経営の健全性・効率性について
平成28年度決算においても累積欠損金は無く、経常収支比率、料金回収率ともに平成26年度以降改善しています。流動比率は一般会計からの出資金を受けた影響で100%を超えたものの、依然として類似団体の平均値より低い状況に変わりありません。平成29年度からは水道事業費用の28%を占める受水費が10%値下げになることなどから収支が改善し、今後も流動比率は改善するものと考えられます。

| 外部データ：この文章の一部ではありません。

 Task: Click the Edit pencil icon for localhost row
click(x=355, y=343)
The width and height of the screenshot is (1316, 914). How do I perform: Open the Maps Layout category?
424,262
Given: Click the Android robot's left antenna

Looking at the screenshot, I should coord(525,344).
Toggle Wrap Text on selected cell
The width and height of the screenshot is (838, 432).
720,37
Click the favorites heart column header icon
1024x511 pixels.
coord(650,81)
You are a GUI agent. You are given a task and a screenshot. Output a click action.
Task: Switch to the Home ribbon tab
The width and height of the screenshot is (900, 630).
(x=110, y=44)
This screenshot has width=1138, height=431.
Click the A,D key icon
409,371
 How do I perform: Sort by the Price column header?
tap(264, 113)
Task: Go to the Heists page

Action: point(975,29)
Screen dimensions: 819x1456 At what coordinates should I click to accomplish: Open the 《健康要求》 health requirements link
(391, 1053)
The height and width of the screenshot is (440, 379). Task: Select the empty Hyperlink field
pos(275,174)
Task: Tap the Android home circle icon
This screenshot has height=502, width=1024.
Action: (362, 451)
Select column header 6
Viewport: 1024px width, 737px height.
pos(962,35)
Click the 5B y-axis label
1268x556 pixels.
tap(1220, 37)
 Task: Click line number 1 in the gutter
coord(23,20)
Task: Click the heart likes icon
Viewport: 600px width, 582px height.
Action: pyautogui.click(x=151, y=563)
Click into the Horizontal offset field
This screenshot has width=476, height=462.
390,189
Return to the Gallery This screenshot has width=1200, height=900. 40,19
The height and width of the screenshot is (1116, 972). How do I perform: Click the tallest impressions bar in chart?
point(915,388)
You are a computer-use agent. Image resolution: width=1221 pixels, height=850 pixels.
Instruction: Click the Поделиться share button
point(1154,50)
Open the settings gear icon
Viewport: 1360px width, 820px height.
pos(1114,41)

第6次拡張事業以降の大規模投資の減少により、企業債残高対給水収益比率は減少していますが、類似団体平均に比べて多く、本格化する第7次整備事業に伴い投資額が増加しているため注意が必要です。下水道事業の整備が終了すると、管路の布設替に伴う補償金が無くなり、一層企業債への依存度が高まることから、残高の適正な管理とともに、適切な水道料金の見直しが必要です。効率性の面では、有収率の改善が最重要課題となります。平成29年度から開始した漏水判定機による調査により、5年間で市内全ての水栓の調査を行い、有収率の改善に努めます。
老朽化の状況について
管路更新率は平均よりやや低い値となっているが、管路経年化比率が平均より低いことから一定の更新はできているものと考えられます。しかし有形固定資産減価償却率が類似団体平均に近い水準になってきており、耐用年数に近い資産の増加が伺えます。平成29年度からは簡易水道事業に地方公営企業法の適用を行い、水道事業に会計統合を行いました。水道事業は平成27年度にアセットマネジメント(タイプ3C)を作成済みですが、簡易水道事業についても平成29年度にアセットマネジメントを作成し、今後中長期的に計画的な資産更新が実施できるように努めます。
全体総括
平成28年度は8年ぶりに給水収益がわずかに増加しましたが、全体的に減少傾向であることに変わりありません。毎年漏水調査を行っていますが有収率は依然として低く、有収率の向上が最重要課題となります。平成29年度から検針時に漏水判定機を用いた新たな漏水調査手法を導入し、5年間で市内全域の漏水調査を行い、有収率の向上に努めます。また配水系の見直しを進め、施設利用率の向上に努めます。平成29年度の料金改定では全体で▲0.04%の値下げ改定となりましたが、受水費の10%値下げや、平成28年度に一般会計から出資を受けたことなどにより、収益は改善し、建設改良事業に必要は補填財源も緩やかに増加する見込みです。しかし企業債残高は類似団体平均より高いため、有利な財源の確保とともに、適切な時期に料金の値上げ改定を行う必要があります。